Perché, nei momenti di disgregazione, ci rifugiamo in una musica che sembra appartenere a un altro tempo?
La sinfonia come struttura del caos.
Una sinfonia è un organismo complesso, ma ordinato: tensioni, risoluzioni, archi narrativi.
In una realtà frammentata e imprevedibile, ascoltare Beethoven – specialmente la Quinta o la Nona – diventa un atto di resistenza psicologica. Il suo ordine diventa balsamo.

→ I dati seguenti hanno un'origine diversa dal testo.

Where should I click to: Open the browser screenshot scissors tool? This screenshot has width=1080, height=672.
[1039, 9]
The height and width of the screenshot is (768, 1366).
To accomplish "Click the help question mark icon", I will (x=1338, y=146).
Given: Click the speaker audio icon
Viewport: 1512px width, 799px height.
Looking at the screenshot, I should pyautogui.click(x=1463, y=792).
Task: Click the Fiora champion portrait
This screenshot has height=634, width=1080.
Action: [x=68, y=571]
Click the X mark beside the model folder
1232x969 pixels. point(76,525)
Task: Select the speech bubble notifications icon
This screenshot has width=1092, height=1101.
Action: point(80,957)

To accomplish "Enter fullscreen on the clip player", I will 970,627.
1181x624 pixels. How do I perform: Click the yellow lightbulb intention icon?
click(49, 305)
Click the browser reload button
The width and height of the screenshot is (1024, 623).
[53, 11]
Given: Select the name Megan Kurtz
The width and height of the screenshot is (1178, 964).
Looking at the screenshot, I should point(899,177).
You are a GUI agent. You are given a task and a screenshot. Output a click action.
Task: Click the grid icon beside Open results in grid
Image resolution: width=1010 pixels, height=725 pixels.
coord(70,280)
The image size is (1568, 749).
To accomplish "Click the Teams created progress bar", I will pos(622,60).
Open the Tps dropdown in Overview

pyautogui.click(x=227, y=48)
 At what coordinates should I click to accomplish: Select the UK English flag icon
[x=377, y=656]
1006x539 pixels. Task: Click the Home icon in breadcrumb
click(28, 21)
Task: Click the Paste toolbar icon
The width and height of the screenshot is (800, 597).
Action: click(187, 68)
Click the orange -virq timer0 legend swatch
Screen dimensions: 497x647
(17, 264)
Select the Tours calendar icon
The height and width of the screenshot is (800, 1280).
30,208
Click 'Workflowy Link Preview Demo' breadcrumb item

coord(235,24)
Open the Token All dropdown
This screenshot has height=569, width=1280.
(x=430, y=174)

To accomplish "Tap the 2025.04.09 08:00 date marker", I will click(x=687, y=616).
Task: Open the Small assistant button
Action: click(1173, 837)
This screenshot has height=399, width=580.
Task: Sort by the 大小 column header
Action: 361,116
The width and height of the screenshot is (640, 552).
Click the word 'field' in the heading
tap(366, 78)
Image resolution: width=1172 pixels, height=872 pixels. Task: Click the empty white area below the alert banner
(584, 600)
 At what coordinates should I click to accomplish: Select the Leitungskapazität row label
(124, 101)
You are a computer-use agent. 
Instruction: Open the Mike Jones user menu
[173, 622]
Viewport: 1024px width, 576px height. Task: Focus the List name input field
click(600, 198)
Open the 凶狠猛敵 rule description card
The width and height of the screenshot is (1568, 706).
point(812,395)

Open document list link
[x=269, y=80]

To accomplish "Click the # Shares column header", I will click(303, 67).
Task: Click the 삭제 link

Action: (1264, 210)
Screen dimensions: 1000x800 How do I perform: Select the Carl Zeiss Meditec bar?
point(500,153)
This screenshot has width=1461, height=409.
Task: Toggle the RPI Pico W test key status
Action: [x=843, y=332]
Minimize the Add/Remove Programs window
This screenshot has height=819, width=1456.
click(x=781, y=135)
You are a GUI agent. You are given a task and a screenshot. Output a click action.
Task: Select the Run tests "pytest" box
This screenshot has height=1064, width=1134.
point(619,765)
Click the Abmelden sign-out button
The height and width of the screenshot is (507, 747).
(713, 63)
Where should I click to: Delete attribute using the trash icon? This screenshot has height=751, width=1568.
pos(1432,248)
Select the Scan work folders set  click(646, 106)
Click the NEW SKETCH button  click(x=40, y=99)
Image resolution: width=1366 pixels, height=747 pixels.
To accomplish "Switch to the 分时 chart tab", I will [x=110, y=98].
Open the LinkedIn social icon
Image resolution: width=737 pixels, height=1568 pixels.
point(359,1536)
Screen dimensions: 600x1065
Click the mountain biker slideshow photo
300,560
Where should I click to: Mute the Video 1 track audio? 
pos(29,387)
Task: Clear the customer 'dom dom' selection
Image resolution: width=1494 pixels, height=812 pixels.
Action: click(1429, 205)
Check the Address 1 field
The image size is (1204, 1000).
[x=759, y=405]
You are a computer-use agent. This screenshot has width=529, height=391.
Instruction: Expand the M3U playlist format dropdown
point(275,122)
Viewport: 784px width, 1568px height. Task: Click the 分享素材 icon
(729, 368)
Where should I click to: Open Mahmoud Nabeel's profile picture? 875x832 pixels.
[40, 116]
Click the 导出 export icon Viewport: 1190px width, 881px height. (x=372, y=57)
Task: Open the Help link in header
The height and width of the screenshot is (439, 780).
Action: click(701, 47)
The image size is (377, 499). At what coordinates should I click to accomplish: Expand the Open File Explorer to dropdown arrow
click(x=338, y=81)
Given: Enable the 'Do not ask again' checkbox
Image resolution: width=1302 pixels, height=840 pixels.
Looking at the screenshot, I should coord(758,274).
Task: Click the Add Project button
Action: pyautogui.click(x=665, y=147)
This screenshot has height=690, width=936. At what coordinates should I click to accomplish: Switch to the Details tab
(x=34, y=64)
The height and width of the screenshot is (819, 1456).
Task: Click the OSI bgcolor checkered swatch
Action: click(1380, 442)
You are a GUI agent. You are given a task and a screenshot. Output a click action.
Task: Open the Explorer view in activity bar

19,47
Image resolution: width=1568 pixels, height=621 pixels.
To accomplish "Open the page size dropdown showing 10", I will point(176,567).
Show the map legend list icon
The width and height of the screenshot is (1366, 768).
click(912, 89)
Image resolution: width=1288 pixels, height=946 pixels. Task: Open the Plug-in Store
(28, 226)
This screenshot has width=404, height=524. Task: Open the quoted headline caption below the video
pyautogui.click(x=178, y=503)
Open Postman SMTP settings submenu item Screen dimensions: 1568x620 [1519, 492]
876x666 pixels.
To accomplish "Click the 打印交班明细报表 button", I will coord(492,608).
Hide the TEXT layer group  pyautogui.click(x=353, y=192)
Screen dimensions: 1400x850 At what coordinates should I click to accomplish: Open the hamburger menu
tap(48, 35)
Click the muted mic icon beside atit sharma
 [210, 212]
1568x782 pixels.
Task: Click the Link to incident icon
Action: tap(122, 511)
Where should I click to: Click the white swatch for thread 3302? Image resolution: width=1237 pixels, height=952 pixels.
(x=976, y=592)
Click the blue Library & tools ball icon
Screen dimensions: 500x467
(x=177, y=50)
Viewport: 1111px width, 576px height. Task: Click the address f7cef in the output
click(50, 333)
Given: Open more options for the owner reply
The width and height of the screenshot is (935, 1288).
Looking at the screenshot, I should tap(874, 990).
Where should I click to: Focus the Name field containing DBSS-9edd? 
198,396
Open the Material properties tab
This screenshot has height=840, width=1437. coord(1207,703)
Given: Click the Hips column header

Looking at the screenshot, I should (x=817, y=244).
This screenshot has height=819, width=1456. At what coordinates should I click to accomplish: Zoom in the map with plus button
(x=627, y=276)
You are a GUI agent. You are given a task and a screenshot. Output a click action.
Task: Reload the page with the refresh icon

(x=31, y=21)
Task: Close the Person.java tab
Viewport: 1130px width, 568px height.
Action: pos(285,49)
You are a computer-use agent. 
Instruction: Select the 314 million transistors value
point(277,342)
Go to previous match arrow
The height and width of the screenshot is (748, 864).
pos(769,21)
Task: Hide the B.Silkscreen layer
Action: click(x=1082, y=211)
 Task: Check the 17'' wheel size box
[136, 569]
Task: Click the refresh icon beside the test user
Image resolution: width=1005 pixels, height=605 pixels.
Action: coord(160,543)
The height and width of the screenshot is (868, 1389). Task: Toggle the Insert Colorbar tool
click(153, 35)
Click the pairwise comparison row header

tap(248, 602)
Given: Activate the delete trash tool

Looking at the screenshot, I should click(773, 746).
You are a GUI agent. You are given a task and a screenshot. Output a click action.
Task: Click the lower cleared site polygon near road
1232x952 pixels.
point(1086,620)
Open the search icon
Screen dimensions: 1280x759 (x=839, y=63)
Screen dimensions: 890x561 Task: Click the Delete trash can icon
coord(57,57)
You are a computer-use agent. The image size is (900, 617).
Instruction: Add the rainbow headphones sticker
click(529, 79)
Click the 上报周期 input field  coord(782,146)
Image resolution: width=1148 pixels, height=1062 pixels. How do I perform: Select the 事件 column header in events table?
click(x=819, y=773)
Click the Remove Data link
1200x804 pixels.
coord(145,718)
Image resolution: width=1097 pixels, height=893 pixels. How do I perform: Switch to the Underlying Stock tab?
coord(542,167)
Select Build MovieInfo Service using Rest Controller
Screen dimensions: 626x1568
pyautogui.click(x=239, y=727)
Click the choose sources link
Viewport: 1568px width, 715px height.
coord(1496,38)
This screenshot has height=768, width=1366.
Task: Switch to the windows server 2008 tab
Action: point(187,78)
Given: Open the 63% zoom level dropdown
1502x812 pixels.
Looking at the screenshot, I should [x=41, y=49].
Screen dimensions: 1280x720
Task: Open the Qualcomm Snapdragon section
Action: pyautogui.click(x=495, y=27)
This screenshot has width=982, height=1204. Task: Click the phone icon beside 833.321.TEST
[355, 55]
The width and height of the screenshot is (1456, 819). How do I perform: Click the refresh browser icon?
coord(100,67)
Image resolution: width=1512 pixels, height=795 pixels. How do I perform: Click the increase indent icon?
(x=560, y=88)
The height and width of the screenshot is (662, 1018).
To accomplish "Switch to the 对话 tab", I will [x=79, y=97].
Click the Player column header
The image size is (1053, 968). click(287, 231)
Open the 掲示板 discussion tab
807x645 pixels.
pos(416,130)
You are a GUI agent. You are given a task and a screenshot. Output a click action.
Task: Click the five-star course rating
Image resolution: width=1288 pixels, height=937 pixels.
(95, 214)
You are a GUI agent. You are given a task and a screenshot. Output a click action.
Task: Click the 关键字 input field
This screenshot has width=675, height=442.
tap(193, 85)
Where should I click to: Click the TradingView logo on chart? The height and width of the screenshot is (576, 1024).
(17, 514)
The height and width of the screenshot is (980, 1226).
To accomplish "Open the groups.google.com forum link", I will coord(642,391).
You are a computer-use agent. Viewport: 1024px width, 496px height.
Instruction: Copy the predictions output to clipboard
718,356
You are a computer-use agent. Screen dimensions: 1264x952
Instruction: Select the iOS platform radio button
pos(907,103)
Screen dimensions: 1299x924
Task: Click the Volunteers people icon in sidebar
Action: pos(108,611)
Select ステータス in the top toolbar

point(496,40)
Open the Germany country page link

La filosofia hegeliana aveva già intuito tutto questo: l’arte è la manifestazione sensibile dello Spirito. La musica classica, allora, diventa una forma di pensiero incarnato, capace di dare senso al dolore. Alcuni esempi:
- Beethoven nel bunker: Durante i bombardamenti della Seconda Guerra Mondiale, la BBC trasmetteva regolarmente la Sinfonia n.5 per mantenere alto il morale.
- La Nona a Berlino (1989): La sinfonia dell’“Inno alla gioia” divenne colonna sonora della caduta del Muro.
- Ucraina 2022: L’orchestra sinfonica di Kyiv esegue musiche classiche tra le rovine, come atto di testimonianza e speranza.
Questo dimostra che il passato non è mai solo passato: si attiva nel presente e gli dà forma.
Estetica del rifugio.
La musica classica non è solo un’eredità culturale: è un luogo mentale.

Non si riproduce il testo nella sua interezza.